**Task goal**
Omitting all images, transcribe the entries word for word.

**Saved data entries**
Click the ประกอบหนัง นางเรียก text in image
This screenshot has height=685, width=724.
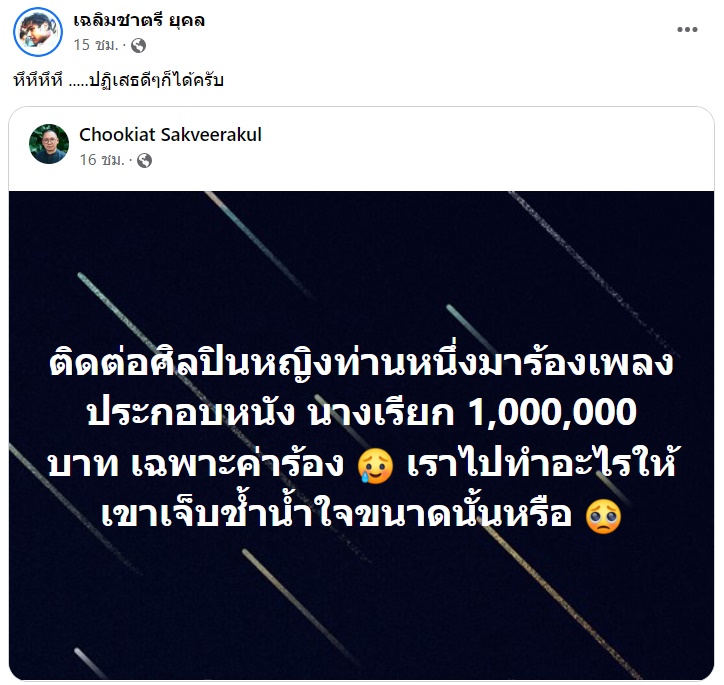271,412
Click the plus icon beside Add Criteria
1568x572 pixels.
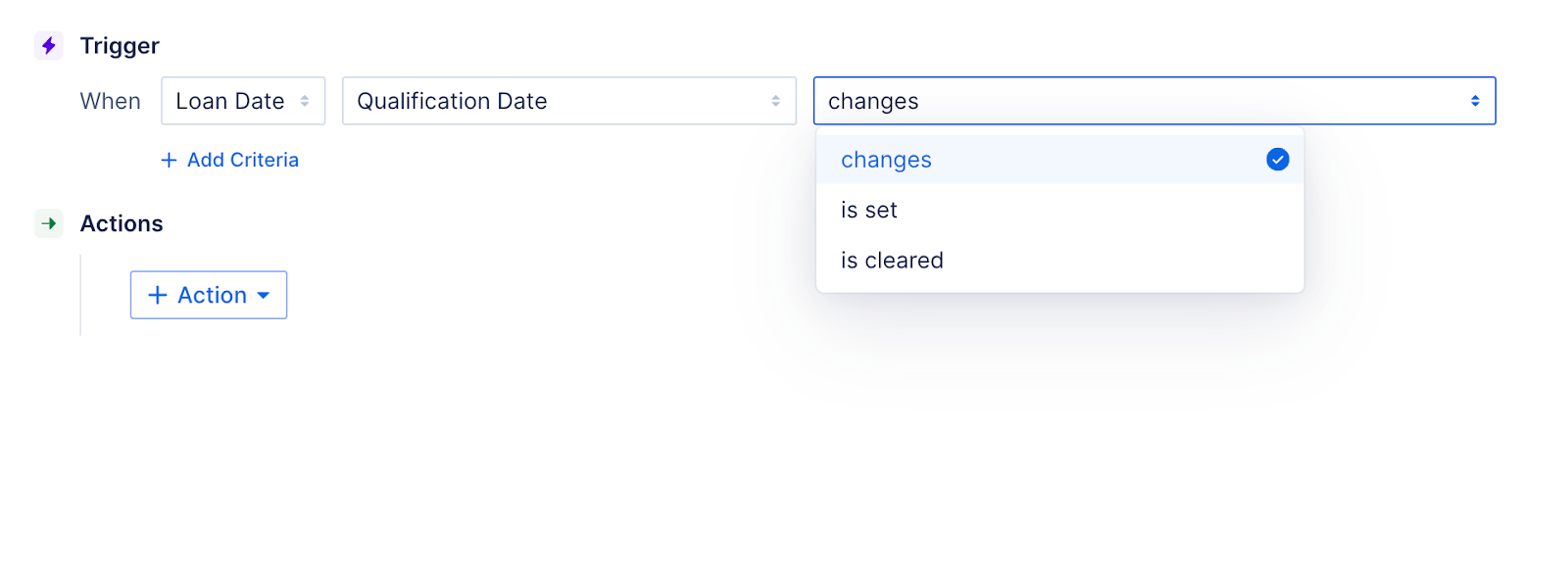click(x=170, y=160)
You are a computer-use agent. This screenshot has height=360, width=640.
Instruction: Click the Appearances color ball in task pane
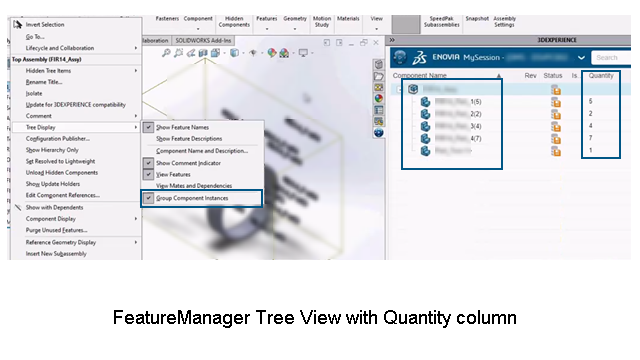(x=379, y=99)
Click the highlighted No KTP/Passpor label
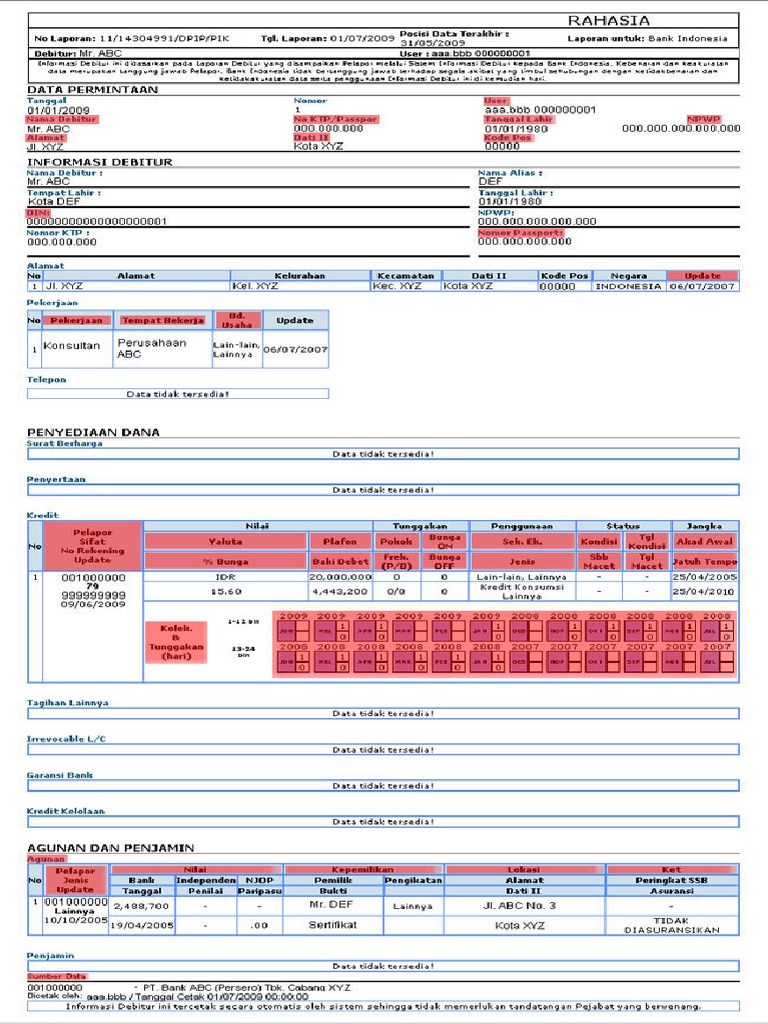 [336, 120]
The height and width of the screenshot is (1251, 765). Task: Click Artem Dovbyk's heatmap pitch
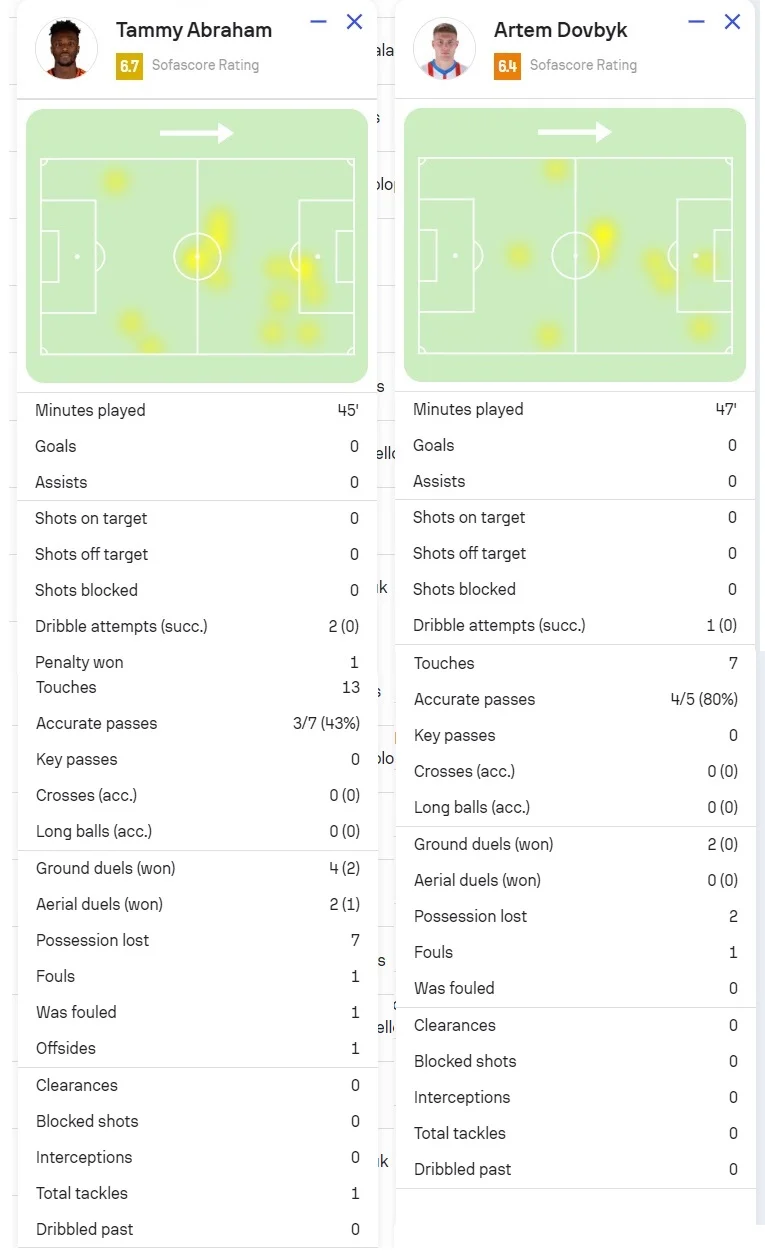pos(575,255)
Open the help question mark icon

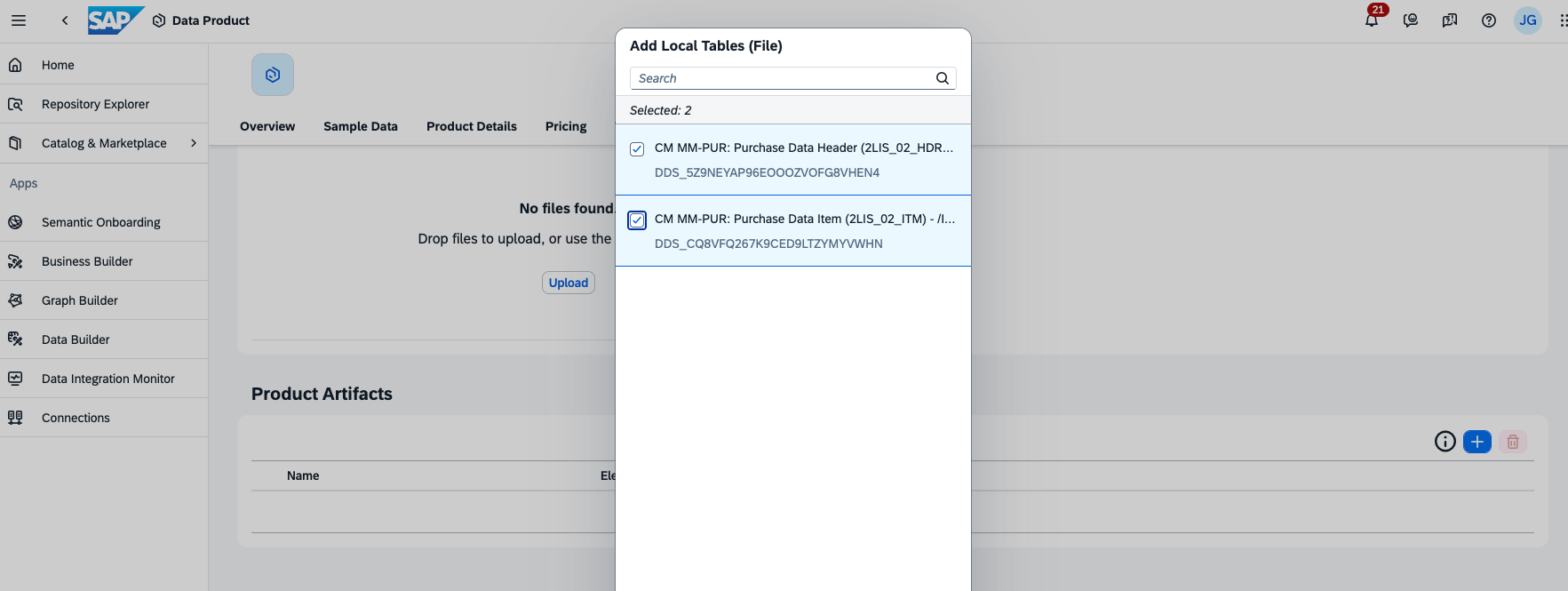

**Solution**
Click the ประกอบหนัง นางเรียก text in image
This screenshot has height=685, width=724.
271,412
Click the plus icon beside Add Criteria
1568x572 pixels.
click(x=170, y=160)
You are a computer-use agent. This screenshot has height=360, width=640.
Instruction: Click the Appearances color ball in task pane
(x=379, y=99)
Click the highlighted No KTP/Passpor label
 [336, 120]
The height and width of the screenshot is (1251, 765). Task: Click Artem Dovbyk's heatmap pitch
pos(575,255)
Open the help question mark icon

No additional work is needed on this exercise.